Modulation of microRNA miR‐29c in a novel cross‐talk between mTOR complex 1 and Angiotensin II type 2 receptor AT2R: an adaptive mechanism in over‐nutrition

Abstract

The microRNA miR‐29c that inhibits INSIG‐1 and insulin (INS) metabolic signaling is up‐regulated in tissues from diabetic animals and plasma of diabetic patients. Our analysis by MiRecords identified a novel target for miR‐29, the Angiotensin II type 2 receptor AT2R. Since AT2R is cardio‐protective, we posited that conditions that activate mTORC1 in cardiac tissue can down‐regulate miR‐29c and thus up‐regulate AT2R. In HL‐1 cardiomyocytes exposed to INS (100nM), mTORC1 was activated as evidenced by phosphorylation (p) of S6K1 (pThr389) and 4E‐BP (pThr37/Thr46), miR‐29c was down‐regulated, and AT2R protein, but not mRNA, was up‐regulated (p < 0.05). mTORC1 inhibitors Rapamycin (Rap: 10nM) and Dexamethasone (Dexa:5μM) ablated mTORC1, up‐regulated miR‐29c and disrupted mTOR→miR‐29→AT2R pathway (p < 0.05).
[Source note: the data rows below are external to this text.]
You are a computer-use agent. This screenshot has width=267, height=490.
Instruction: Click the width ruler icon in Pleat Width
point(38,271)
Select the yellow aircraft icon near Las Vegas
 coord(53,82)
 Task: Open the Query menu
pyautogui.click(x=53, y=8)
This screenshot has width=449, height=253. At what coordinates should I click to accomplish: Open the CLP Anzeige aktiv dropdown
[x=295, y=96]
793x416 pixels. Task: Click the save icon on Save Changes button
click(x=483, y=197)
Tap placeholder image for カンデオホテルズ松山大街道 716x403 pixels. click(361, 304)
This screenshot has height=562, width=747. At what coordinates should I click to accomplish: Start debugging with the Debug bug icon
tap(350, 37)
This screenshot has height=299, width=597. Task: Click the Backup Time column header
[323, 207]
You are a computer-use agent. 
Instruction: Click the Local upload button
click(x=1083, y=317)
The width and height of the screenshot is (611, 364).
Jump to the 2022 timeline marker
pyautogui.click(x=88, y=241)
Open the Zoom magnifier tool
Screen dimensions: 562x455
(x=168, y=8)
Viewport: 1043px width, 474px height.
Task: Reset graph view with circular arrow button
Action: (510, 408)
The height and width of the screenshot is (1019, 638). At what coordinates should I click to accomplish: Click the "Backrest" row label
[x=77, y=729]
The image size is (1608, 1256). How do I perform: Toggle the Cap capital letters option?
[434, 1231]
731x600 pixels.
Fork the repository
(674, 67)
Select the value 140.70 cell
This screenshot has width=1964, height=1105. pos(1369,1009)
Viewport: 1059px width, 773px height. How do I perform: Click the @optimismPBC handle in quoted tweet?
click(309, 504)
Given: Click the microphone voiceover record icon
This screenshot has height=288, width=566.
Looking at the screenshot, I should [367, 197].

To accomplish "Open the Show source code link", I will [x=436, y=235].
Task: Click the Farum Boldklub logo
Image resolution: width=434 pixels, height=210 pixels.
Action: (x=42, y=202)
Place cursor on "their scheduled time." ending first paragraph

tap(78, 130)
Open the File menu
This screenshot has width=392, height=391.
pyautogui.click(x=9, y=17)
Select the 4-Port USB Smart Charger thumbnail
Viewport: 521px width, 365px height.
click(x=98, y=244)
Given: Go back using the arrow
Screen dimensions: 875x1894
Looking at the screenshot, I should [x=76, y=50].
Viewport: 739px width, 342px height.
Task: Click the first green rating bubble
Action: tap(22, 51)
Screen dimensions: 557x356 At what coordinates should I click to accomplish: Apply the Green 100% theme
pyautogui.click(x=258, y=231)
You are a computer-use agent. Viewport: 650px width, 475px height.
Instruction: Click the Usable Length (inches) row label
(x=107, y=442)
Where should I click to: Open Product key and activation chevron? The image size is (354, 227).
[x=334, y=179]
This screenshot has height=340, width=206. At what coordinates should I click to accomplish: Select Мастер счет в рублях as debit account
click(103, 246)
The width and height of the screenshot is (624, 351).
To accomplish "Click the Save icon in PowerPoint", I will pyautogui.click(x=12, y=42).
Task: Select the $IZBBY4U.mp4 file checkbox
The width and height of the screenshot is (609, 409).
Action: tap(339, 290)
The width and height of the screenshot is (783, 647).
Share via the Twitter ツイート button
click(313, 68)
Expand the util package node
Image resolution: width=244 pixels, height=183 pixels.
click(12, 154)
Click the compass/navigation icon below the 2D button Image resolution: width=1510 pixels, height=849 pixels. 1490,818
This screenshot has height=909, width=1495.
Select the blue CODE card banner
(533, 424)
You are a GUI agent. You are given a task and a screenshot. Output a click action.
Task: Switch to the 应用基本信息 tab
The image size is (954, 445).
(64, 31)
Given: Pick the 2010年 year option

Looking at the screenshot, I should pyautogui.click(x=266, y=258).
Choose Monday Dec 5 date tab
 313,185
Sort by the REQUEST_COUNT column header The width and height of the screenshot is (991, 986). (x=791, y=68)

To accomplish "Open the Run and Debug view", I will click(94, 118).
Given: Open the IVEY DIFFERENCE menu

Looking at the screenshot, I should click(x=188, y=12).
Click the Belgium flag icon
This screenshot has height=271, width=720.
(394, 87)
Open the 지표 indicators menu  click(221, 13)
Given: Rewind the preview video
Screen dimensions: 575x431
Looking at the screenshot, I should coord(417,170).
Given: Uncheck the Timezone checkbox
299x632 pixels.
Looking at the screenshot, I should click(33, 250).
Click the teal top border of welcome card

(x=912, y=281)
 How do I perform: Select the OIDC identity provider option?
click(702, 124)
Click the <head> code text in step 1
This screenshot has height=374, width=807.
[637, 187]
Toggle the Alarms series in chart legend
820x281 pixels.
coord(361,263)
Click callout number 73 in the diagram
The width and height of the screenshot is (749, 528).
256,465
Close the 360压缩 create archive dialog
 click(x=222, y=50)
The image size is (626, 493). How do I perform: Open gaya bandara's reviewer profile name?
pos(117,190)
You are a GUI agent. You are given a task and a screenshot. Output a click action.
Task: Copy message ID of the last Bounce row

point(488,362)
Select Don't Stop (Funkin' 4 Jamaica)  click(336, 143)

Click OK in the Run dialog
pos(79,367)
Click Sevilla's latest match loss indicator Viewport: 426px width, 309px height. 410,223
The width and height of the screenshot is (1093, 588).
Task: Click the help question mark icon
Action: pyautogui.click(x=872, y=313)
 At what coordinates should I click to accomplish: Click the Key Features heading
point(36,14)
Conversely, a novel AT2R agonist Novokinin (Nov: 1μM) normalized excess mTORC1 activation, but also reduced miR‐29c (p < 0.05) in HL‐1 cells and in cardiac tissues of Zucker obese (ZO rats: 12‐week) subjected to a 9‐day Nov infusion (200μg•kg−1•day−1). Further, Nov improved myocardial performance index in ZO rats. Thus, commonly used mTORC1 inhibitors Rap and Dexa up‐regulate miR‐29 and exacerbate inhibition of INS metabolic signaling whereas AT2R agonist Nov attenuates excess mTORC1 without inducing miR‐29 up‐regulation and subsequent exacerbation of insulin resistance.